Li et al.23 reported significant healing effects of gelatin formulations loaded with vitamins A & E while treating a burn wound. Arantes and his colleagues also noted comparable results including decreased inflammation and scarring with enhanced collagen deposition by using SLN-ATRA composite in chitosan films to treat diabetic wounds30. Numerous studies have also proved that VE can restore damaged skin caused by UV exposure. This vitamin offers the potential to reduce numerous pathological conditions in the skin because its role is vital to the body's capacity to fight against free radicals85,86. Vitamin A also promotes the immune system, and angiogenesis, and restores collagen production in skin wounds87.
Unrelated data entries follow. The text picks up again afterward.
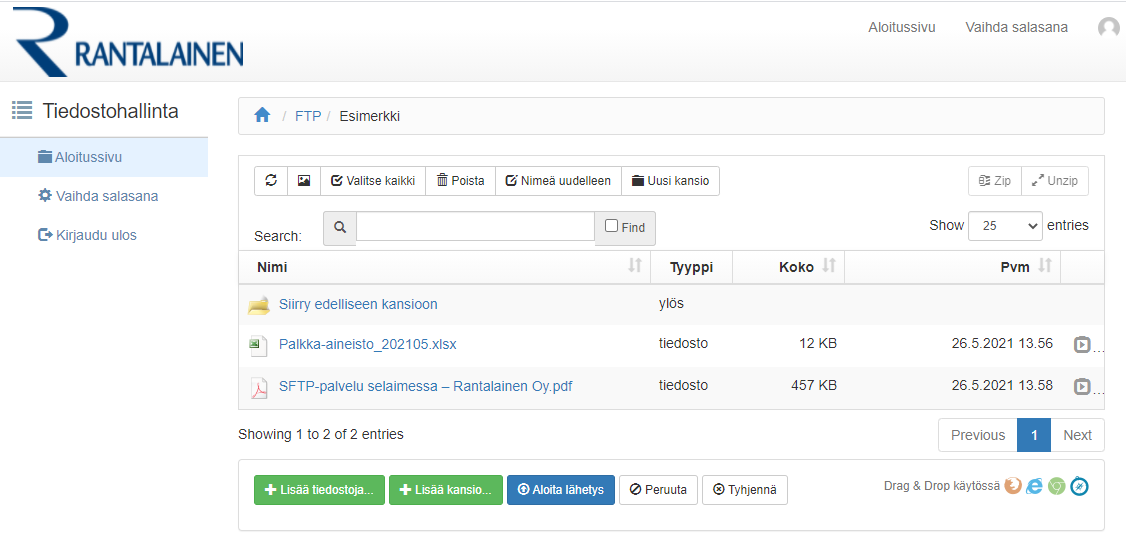Click action icon for Palkka-aineisto_202105.xlsx row
The width and height of the screenshot is (1126, 537).
coord(1082,345)
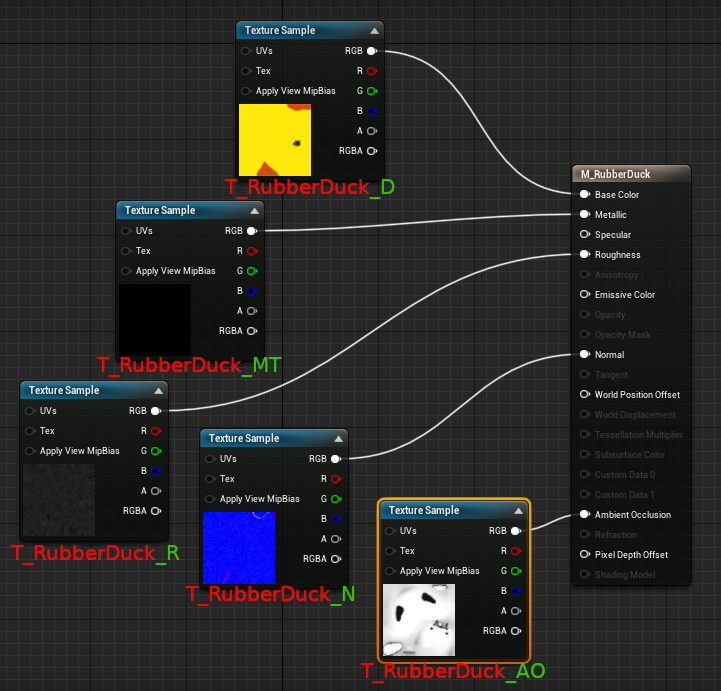Collapse the T_RubberDuck_AO node using its arrow
Screen dimensions: 721x691
click(x=518, y=511)
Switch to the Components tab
In this study, the interaction between wheat gluten and NPs was studied to evaluate the functionality of wheat gluten nanocomposite in the film. Wheat gluten nanocomposite showed remarkable biological and physical properties and can be an appropriate choice for dressing preparation. Further, vitamin A and vitamin E were successfully coated onto the ZnO and Ag NPs, and WG films loaded with NPs-vitamin composite were successfully casted. FTIR confirmed the coating of vitamins to NPs and the integration of NPs-vitamin composites into WG film. The addition of vitamins into WG film altered the film surface morphology and demonstrated bumpy structure in vitamin E-based WG films and dense network-like structure in vitamin A-based WG films. Incorporation of NPs-vitamin composites into WG films had a substantial impact on physical characteristics and hydrophilicity. Furthermore, the progressive release of the VE, VA, and NPs/ions was observed for 24 h. The presence of ZnO and Ag NPs, and even vitamins (A and E) in the WG films makes them effective against Gram-positive and Gram-negative bacterial strains and have antioxidative potential. Based on in vivo testing on burn-injured mice, the designed NPs-vitamin loaded WG films showed faster wound reconstruction, and histological observations (re-epithelization, fibroblast regeneration, collagen resynthesis, adipocytes, and hair follicle development) suggest their applicability as an effective wound dressing product. Its beneficial application in clinical practice may provide a viable treatment route for achieving scar-free wound care.